| QUOTED PASSAGE |
-=-=-=-=-
# Notebook for using modelvalidation and modeltune to validate supervised predictive models
This is a template Jupyter notebook for using modelvalidation() and modeltune() functions to optimise and supervised predictive models.

For each code cell, there is an indicator says "In [ ]". This shows status of the cell. If there is noting inside "[ ]" it means this cell has not been evaluated yet; if there is a "\*" inside "[ ]" it means that this cell is currently being evaluated and the R kernel is busy (i.e. you should wait); if there is a number inside "[ ]", e.g. "[1]", it means that the current cell has already been evaluated. Place cursor anywhere in the cell (by mouse clicking) or highlight the cell by pressing up/down arrow key and press shift-enter to run it.
-=-=-=-=-
| DO THIS |
Answer these questions using the notebook description above.
(a) Which two functions is the template notebook meant to use?
(b) What does a "\*" inside the brackets of the indicator mean?
(c) Which keys run a code cell once the cursor is placed in it?
-=-=-=-=-
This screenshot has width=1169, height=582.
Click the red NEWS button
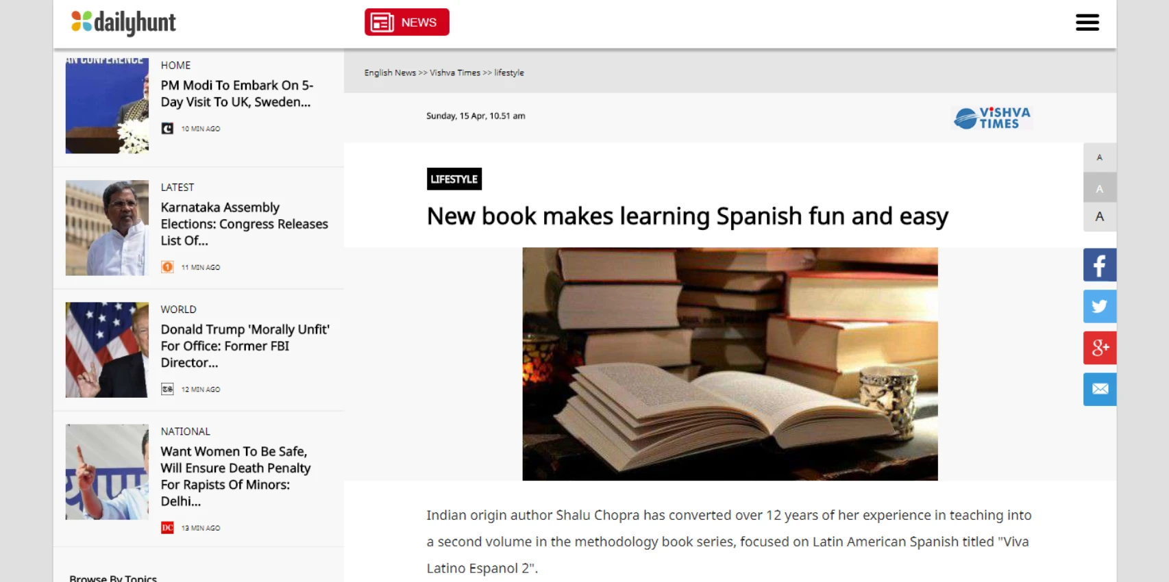coord(407,22)
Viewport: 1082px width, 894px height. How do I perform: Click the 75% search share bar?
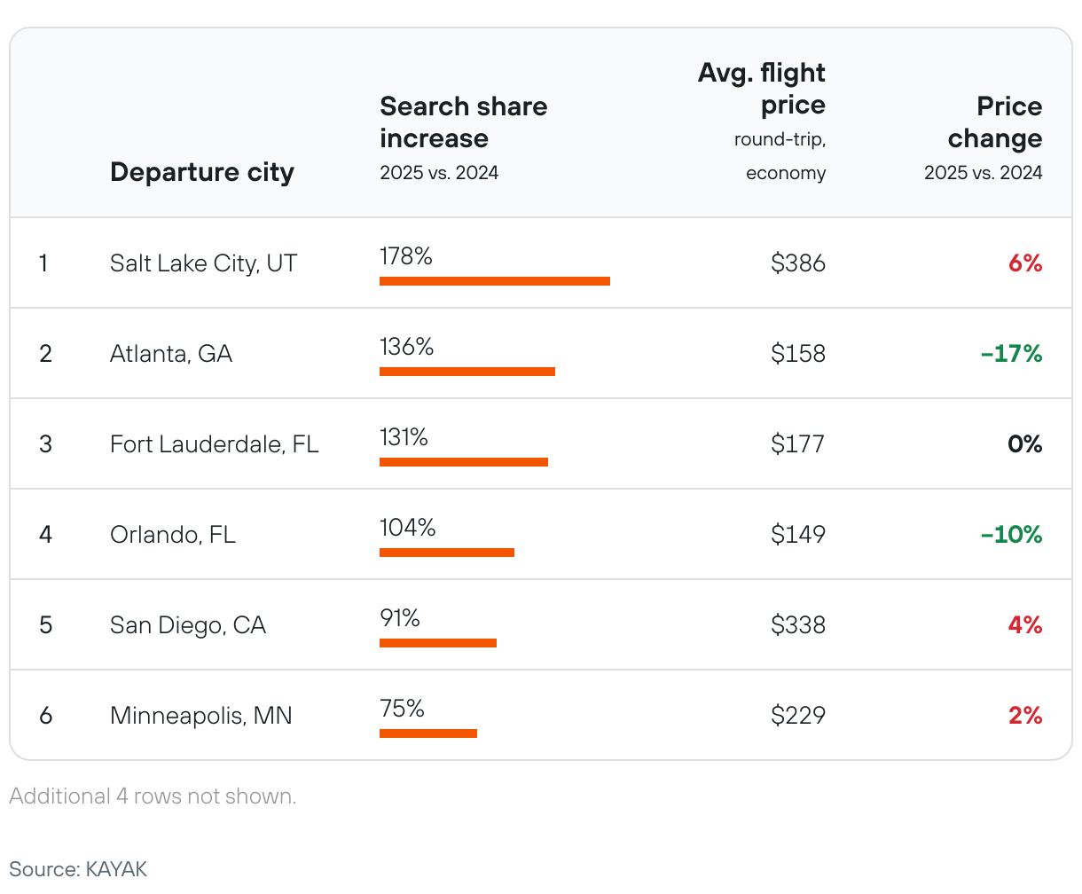(427, 733)

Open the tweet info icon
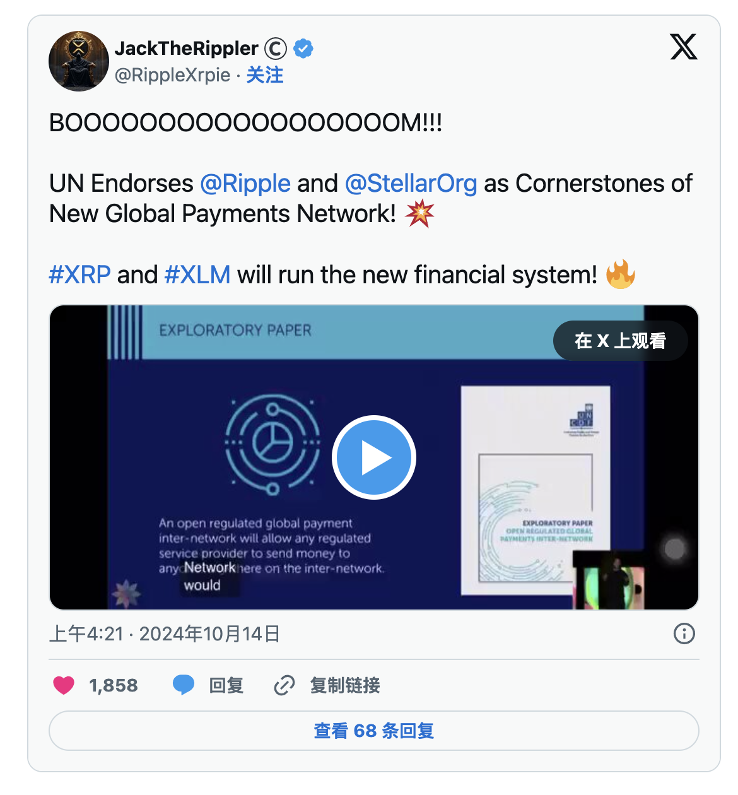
-=-=-=-=-
| OUTPUT BELOW |
(a) modelvalidation() and modeltune()
(b) The cell is being evaluated and the R kernel is busy, so you should wait.
(c) Shift-enter